Extension of the National Court Framework
The National Court Framework is a fundamental reform to the Court and the way it operates. The key purpose of the National Court Framework is to reinvigorate the Court’s approach to case management by further modernising the Court’s operations so that the Court is better placed to meet the demands of litigants and can operate as a truly national and international court.
The Court began the process of implementing the National Court Framework reforms in 2015. These reforms have been successfully implemented in respect of the judicial work of the Court, including organising and managing the Court’s work by reference to nine National Practice Areas (NPAs), the introduction of a national allocation system for judicial work and national duty judge arrangements, as well as nationally consistent and simplified practice through a suite of national practice notes.

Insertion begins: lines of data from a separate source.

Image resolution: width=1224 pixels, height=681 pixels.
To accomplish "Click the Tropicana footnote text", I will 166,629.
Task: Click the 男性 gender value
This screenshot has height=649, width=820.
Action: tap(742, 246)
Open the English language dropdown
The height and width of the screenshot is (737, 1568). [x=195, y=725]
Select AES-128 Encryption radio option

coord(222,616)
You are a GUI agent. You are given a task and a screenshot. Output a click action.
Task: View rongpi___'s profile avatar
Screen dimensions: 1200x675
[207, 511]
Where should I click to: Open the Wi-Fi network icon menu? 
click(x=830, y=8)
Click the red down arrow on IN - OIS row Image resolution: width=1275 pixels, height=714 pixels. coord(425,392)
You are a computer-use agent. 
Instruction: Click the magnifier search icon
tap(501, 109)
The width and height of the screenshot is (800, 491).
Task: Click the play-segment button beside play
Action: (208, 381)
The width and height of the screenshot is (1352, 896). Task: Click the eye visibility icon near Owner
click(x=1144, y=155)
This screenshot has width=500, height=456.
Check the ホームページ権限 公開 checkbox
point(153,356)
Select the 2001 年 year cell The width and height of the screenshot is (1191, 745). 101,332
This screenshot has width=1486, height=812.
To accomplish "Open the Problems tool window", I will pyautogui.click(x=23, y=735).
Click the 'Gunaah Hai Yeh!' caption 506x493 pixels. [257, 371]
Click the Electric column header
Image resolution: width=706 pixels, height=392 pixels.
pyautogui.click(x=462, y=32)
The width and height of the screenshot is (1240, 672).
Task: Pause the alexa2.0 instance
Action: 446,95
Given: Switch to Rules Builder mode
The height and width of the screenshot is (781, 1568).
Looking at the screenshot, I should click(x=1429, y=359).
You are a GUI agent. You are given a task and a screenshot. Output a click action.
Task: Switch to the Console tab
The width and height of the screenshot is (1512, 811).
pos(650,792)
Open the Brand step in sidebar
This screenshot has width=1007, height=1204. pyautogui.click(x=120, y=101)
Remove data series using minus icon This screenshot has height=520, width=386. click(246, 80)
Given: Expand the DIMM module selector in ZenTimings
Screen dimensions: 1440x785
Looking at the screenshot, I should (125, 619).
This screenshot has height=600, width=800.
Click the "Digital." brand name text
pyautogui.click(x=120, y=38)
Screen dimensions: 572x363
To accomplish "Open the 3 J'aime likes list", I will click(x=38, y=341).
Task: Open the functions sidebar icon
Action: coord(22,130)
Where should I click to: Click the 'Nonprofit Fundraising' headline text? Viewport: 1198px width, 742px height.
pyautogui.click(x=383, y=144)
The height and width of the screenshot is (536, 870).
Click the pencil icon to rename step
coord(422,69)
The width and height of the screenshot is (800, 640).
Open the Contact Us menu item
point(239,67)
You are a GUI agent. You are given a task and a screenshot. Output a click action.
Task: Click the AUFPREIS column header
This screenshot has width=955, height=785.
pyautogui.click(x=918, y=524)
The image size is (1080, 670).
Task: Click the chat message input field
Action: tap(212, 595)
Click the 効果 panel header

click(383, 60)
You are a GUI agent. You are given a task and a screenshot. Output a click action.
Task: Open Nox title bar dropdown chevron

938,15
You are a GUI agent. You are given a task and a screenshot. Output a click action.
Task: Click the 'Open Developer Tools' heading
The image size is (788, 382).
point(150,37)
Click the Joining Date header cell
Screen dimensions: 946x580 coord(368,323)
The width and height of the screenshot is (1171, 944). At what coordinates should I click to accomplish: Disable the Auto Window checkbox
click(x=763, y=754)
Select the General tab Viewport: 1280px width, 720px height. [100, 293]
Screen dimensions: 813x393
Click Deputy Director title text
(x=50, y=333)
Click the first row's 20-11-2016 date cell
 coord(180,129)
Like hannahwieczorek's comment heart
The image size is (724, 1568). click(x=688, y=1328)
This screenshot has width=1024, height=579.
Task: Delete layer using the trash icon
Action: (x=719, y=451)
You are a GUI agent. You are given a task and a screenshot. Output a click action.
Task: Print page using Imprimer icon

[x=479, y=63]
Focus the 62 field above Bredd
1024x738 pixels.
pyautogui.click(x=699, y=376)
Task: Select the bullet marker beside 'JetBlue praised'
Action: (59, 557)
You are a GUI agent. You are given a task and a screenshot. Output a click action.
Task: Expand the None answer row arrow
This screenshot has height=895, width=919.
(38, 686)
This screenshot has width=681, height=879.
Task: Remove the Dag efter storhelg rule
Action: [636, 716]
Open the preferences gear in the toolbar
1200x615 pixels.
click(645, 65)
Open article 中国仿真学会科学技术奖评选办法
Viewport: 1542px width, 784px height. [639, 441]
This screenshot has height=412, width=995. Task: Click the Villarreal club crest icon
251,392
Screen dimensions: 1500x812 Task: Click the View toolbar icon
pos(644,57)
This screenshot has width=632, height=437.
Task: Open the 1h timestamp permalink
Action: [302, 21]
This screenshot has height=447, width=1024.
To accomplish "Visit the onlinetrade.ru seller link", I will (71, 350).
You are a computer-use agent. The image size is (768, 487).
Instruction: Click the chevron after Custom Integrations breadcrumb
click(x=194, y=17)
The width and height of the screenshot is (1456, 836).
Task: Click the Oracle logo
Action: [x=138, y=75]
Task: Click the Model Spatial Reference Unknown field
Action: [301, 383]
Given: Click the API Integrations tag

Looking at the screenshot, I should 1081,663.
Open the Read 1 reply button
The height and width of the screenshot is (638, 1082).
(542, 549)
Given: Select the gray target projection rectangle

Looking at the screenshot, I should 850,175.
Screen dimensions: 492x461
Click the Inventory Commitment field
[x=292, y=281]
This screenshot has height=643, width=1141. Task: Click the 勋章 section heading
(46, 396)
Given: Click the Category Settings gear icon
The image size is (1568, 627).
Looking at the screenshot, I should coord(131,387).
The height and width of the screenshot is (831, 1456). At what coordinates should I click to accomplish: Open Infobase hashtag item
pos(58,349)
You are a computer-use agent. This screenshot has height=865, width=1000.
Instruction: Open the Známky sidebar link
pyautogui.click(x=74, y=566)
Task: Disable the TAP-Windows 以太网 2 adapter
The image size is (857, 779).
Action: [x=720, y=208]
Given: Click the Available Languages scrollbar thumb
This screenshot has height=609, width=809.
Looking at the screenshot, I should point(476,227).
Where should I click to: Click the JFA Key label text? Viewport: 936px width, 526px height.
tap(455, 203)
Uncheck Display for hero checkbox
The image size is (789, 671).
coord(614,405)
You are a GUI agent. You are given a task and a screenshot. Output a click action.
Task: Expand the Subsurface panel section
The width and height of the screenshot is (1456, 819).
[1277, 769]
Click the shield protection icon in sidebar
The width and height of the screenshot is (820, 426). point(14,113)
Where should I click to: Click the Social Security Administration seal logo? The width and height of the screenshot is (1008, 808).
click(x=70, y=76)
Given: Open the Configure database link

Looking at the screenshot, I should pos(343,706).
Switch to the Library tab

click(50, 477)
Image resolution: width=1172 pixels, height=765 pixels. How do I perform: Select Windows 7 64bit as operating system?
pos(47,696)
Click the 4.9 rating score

The Court is now extending the National Court Framework, and its core principles, to the work undertaken by judicial registrars of the Court. This aims to ensure an efficient, effective and nationally consistent approach to the allocation and management of that work, and to utilise the specialised knowledge and skills of registrars to enhance mediation and case management support for judges. Judicial registrars undertake a variety of important work, including supporting judges in their cases by conducting mediations and a range of case management work (such as conferences of experts) and determining certain cases, primarily in corporations and personal insolvency cases. The Court is applying a similar national approach to the allocation of judicial registrar work, and developing a nationally consistent approach to the way in which judicial registrars undertake their work. These additional reforms commenced in 2018 and will be fully implemented in 2019.